**STUDY TEXT:**
Rory Stewart calls for school closures as he condemns government's coronavirus response
2 min read

Rory Stewart has called on the Government to announce the immediate closure of the country's schools as he attacked Boris Johnson's "half-hearted" response to the coronavirus outbreak.

The former Cabinet minister said ministers had made "a serious mistake" by refusing to introduce stricter measures for tackling the deadly disease.

He said "medium and large gatherings" of people should be cancelled, and that visitors to the UK from coronavirus "hotspots" should be tested and quarantined.

Mr Stewart spoke out as it was confirmed that a fourth person in the UK had died from the flu-like illness, with 319 positive diagnoses.

A meeting of the Government's emergency Cobra committee on Monday decided to maintain the current response to the crisis, rather than follow the lead of other European countries in banning large gatherings of people and ordering school closures.

But Mr Stewart, the former International Development Secretary who challenged for the Tory leadership last summer and is now running to be London mayor, said: "The Government has made a serious mistake today. They should be acting much more aggressively to contain Coronavirus. 

"Schools should be shut now. If the Government are not prepared to shut them now, they should - at the very least - state clearly and transparently what their triggers will be for closing schools over the next few days. 

"All medium and large gatherings should be cancelled.  All passengers coming from hotspots should be tested and quarantined. There is no excuse for passengers not being tested off a plane from Milan last night.

**ACTIVITY LIST:**
1. Decide whether each statement agrees with the Rory Stewart article. Answer yes or no for each and quote the deciding words from the article.
(a) Stewart said schools should close immediately.
(b) The Cobra committee meeting on Monday decided to ban large gatherings of people.
(c) It had been confirmed that a fourth person in the UK had died from the illness.
2. Please rewrite the part of the Rory Stewart article that begins at the words "But Mr Stewart, the" and ends after "Milan last night.", substituting "travelers" for "passengers".

**DATASET EXCERPTS:**
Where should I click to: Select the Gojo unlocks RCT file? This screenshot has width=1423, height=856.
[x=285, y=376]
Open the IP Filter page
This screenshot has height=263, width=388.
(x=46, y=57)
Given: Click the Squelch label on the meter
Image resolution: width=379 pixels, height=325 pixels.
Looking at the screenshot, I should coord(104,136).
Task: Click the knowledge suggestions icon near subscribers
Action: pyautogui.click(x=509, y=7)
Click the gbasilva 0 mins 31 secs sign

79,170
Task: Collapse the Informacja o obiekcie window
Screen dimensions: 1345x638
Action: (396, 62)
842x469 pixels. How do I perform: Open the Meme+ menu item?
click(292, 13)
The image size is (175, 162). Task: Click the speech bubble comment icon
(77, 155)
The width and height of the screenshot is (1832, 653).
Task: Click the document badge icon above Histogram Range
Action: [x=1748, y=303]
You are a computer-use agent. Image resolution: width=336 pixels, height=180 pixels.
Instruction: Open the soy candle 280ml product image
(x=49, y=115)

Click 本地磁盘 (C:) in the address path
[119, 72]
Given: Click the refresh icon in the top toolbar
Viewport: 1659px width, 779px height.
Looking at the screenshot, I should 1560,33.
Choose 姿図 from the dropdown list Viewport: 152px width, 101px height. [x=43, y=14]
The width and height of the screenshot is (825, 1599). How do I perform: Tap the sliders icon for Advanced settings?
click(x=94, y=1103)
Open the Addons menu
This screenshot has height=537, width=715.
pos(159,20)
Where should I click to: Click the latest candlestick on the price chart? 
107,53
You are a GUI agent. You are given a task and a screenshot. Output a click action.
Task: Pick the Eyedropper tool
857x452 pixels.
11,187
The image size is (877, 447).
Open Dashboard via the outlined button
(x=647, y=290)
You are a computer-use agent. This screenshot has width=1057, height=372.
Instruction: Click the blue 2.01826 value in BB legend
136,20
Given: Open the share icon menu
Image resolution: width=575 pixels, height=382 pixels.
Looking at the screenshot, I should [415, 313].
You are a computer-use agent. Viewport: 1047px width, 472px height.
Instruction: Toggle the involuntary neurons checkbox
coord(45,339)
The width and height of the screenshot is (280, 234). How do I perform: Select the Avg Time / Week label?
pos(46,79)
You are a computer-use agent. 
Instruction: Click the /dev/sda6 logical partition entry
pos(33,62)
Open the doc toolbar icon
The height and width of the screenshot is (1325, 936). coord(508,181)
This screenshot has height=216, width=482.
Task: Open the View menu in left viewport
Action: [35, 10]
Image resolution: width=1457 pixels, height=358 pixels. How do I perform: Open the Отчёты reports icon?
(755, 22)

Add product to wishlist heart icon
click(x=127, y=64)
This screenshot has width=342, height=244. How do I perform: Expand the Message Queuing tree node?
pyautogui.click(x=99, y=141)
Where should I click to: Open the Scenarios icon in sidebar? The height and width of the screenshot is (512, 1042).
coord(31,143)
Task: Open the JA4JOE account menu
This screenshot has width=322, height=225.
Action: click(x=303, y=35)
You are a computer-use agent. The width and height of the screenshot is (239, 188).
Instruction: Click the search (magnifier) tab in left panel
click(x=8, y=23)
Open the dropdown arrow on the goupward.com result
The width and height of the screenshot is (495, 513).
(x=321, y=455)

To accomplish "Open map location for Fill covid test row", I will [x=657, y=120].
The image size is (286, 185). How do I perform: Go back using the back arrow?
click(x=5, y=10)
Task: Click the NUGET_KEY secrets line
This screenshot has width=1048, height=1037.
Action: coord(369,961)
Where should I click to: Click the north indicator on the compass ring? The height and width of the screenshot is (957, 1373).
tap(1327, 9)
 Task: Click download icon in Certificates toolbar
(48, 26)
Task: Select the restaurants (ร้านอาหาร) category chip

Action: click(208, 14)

**SOLUTIONS FOR EACH TASK:**
1.
(a) Yes: "Schools should be shut now."
(b) No: "decided to maintain the current response to the crisis, rather than follow the lead of other European countries in banning large gatherings of people and ordering school closures"
(c) Yes: "a fourth person in the UK had died from the flu-like illness"

2.
But Mr Stewart, the former International Development Secretary who challenged for the Tory leadership last summer and is now running to be London mayor, said: "The Government has made a serious mistake today. They should be acting much more aggressively to contain Coronavirus. 

"Schools should be shut now. If the Government are not prepared to shut them now, they should - at the very least - state clearly and transparently what their triggers will be for closing schools over the next few days. 

"All medium and large gatherings should be cancelled.  All travelers coming from hotspots should be tested and quarantined. There is no excuse for travelers not being tested off a plane from Milan last night.